═════ Brano fornito ═════

A un anno dall’uscita e dopo un anno di concerti, come è diventato “L’età del disordine”?
«Come spesso succede, il live è un momento molto fertile rispetto all’album: l’album è infatti un punto fermo nella storia di un artista, ma i live permettono la colatura dell’essenza dell’album. Nel corso di questo anno di concerti le canzoni di “L’età del disordine” sono maturate ulteriormente, esprimendo delle forze che tenevano nascoste attraverso arrangiamenti e nuove idee. Come le “Begonie” anche l’album è fiorito, in quest’anno».
L’album è nato nello spazio di un mese e di venti metri quadri arredati con strumenti.
«L’album è nato in un periodo di confinamento a causa della pandemia, quando si doveva lavorare in casa. Insieme a Marco Fasolo, che ha curato gli arrangiamenti dell’album, ci siamo quindi trovati nel mio salotto di casa, che è il mio spazio creativo, dove ci sono i miei strumenti musicali – pianoforte, tastiere, chitarre, piani giocattolo e altri strumenti. Il mio salotto di casa è una fucina: uno spazio dell’anima trasportabile in qualsiasi città del mondo, dove nascono le idee, musicali e non solo – in questo periodo ho scritto molto; uno spazio che insieme a un’altra persona si riempie di visioni, immagini, materiale sonora, qualcosa di molto intimo per me e che allo stesso tempo si apre verso l’esterno».
Disordine e disciplina sono due poli principali dell’album. È il disordine che richiama la disciplina o la disciplina induce alla ribellione del disordine?
«L’inizio di tutto è sempre il disordine: siamo nati dal chaos, un momento di creazione assoluta e caotica - come buttare tutte le carte sul tavolo. Poi ci vuole la disciplina, che ordina la materia magmatica inizialmente informe e trova un canale espressivo per rendere l’emozione riconoscibile e fruibile fuori da sé. È un processo di trasformazione essenziale e che richiede molta disciplina».
A Lugano “L’età del disordine” verrà suonato in versione acustica. Cosa emerge dell’album nella resa acustica?
«I musicisti con cui collaboro sono molto versatili e creativi, e lavorare insieme ad altre persone fa scoprire nuove possibilità, varianti, forme. Con il trio acustico abbiamo deciso di non utilizzare la chitarra elettrica, i sintetizzatori e le tastiere, e di rendere l’album più intimo, stimolandoci a trovare nuovi arrangiamenti per le canzoni. Una su tutte, “Cocktailchemico”, che nell’album è molto rock, nella versione acustica vede protagonista il pianoforte, che uso in modo percussivo coprendo le corde in alcuni punti e battendo sulla cassa del piano. Trovo molto stimolante lavorare a diverse versioni di una stessa canzone, di cui restituisco sempre la matrice energica da un altro punto di vista».

═════ Dati da analizzare ═════

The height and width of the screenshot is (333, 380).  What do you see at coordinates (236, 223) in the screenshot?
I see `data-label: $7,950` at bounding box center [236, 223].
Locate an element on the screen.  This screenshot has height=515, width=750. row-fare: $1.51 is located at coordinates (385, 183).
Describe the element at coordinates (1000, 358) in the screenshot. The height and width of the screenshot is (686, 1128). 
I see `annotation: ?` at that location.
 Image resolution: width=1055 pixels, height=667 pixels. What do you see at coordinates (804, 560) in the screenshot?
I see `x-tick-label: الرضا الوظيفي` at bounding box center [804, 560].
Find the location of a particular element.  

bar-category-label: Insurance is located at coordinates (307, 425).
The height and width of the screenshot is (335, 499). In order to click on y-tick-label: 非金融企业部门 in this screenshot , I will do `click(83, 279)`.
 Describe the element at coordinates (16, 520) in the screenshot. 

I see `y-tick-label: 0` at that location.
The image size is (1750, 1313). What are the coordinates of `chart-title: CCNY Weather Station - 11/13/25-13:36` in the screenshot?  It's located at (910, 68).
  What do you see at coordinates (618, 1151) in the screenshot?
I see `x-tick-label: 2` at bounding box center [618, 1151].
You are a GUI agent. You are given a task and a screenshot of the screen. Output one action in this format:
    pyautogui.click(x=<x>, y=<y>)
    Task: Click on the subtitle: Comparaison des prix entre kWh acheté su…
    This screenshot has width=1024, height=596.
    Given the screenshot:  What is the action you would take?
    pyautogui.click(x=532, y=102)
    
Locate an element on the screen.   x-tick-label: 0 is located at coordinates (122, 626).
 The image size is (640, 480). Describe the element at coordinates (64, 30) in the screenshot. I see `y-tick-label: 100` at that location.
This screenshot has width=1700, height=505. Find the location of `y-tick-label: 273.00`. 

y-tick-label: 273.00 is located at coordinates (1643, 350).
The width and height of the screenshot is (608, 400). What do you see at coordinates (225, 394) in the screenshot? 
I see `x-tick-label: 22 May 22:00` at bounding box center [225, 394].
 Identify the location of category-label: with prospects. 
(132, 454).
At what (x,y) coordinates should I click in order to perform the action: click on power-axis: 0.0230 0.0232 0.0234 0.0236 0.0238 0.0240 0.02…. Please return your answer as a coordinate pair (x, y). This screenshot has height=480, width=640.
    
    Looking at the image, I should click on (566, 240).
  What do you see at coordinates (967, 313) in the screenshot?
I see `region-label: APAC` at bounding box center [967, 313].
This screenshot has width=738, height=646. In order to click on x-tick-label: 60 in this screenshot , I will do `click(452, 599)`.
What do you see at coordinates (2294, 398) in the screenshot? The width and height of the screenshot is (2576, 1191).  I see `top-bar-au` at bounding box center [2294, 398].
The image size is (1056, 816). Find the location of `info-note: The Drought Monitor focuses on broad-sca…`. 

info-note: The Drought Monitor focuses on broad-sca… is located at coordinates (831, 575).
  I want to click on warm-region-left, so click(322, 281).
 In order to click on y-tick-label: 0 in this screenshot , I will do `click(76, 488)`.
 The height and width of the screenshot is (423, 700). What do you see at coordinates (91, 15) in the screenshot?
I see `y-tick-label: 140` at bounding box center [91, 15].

═════

Istruzioni del compito >> Indica quali strumenti il trio acustico ha deciso di non utilizzare, secondo l'intervista. L'elenco non serve e si può ignorare.

Risposta all'esercizio >> La chitarra elettrica, i sintetizzatori e le tastiere.